• **Tâche demandée 1**
D'après le passage fourni, quel droit un éditorialiste de La Presse jugeait-il inaliénable ?
• **Tâche demandée 2**
Condensez le paragraphe du passage fourni qui débute par « M. Duhaime a vu dans ce traitement » en conservant ses faits essentiels.

• **Passage fourni**
M. Duhaime a vu dans ce traitement une forme de discrimination à son endroit et à l’endroit de son parti. Cette sortie lui a valu une volée de bois vert des journalistes et des caricaturistes, qui ont fait des gorges chaudes à ses dépens. Un éditorialiste de La Presse s’est même fendu d’une argutie subtile, à savoir qu’être admis dans un restaurant pour y manger constituait un droit inaliénable mais que le droit d’y tenir en privé des propos de nature politique constituerait en fait un privilège pouvant être révoqué à tout moment suivant le bon vouloir du tenancier.

M. Duhaime, quoi qu’on puisse penser du personnage qu’il se donne et qu’il se plaît à montrer, a ici entièrement raison : il a effectivement été victime de discrimination, n’en déplaise à la meute de ses pourfendeurs qui ne demandent pas mieux que de se payer sa tête à chaque occasion qui se présente. Mais qu’espère-t-on au juste en cherchant à empêcher des citoyens de se réunir, apparemment parce que leur discours n’est pas jugé séant et convenable ?

Items de repérage d'éléments:
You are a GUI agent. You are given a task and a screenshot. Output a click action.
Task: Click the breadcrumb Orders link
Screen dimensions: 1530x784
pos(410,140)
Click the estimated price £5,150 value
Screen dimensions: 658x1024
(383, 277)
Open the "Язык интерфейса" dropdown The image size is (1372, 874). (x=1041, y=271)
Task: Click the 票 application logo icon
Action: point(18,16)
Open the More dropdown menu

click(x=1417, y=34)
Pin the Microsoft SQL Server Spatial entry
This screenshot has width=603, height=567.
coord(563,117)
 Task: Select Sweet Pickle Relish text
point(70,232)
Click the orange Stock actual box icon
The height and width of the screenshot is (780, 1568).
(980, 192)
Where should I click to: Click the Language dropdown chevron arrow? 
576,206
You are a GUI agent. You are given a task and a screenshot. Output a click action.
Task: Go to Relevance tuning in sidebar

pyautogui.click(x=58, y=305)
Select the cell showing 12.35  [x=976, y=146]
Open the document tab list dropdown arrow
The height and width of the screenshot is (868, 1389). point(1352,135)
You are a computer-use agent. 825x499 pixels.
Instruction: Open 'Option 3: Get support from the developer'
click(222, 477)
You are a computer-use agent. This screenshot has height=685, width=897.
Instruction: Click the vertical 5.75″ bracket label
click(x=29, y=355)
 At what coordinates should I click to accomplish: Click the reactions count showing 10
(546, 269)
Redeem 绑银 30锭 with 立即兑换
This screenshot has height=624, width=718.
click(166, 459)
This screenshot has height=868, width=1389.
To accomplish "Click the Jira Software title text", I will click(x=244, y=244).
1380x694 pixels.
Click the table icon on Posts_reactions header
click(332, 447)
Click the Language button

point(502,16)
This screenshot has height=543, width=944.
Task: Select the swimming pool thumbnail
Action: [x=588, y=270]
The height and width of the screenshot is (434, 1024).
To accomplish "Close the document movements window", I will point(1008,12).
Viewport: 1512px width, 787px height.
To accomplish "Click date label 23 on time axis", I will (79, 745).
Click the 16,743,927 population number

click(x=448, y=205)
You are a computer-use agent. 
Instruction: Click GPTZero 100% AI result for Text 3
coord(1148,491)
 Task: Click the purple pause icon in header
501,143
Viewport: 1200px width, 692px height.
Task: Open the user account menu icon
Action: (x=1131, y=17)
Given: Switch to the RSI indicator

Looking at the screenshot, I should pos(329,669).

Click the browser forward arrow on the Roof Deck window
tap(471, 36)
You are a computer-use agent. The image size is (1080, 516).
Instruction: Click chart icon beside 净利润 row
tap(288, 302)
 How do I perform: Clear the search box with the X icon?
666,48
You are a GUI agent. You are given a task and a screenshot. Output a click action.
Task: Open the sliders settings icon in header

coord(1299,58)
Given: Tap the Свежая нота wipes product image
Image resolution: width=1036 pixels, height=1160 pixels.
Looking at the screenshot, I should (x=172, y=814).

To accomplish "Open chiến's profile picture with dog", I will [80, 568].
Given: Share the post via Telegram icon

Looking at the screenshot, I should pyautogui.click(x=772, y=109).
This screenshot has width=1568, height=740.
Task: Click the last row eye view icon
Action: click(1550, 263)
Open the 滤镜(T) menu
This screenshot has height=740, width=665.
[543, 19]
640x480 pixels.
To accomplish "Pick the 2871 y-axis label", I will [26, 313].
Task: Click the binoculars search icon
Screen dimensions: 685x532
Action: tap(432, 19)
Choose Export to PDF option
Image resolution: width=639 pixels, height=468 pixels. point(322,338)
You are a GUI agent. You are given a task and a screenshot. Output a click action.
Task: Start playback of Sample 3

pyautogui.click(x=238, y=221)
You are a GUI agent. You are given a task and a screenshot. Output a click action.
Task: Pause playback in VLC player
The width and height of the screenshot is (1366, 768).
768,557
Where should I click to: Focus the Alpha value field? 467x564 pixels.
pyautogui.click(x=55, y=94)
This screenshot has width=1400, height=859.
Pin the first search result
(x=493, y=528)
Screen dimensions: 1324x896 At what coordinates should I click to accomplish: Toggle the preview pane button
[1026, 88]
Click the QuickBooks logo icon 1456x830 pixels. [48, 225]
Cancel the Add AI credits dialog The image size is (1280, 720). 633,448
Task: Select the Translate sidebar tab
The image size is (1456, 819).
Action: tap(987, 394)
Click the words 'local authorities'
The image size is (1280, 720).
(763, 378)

• **Résultat de l'exercice 1**
Le droit d'être admis dans un restaurant pour y manger.

• **Résultat de l'exercice 2**
M. Duhaime a dénoncé ce traitement comme une discrimination envers lui et son parti, ce qui lui a valu les moqueries des journalistes et des caricaturistes. Un éditorialiste de La Presse a soutenu que manger au restaurant était un droit inaliénable, mais qu'y tenir en privé des propos politiques n'était qu'un privilège révocable au gré du tenancier.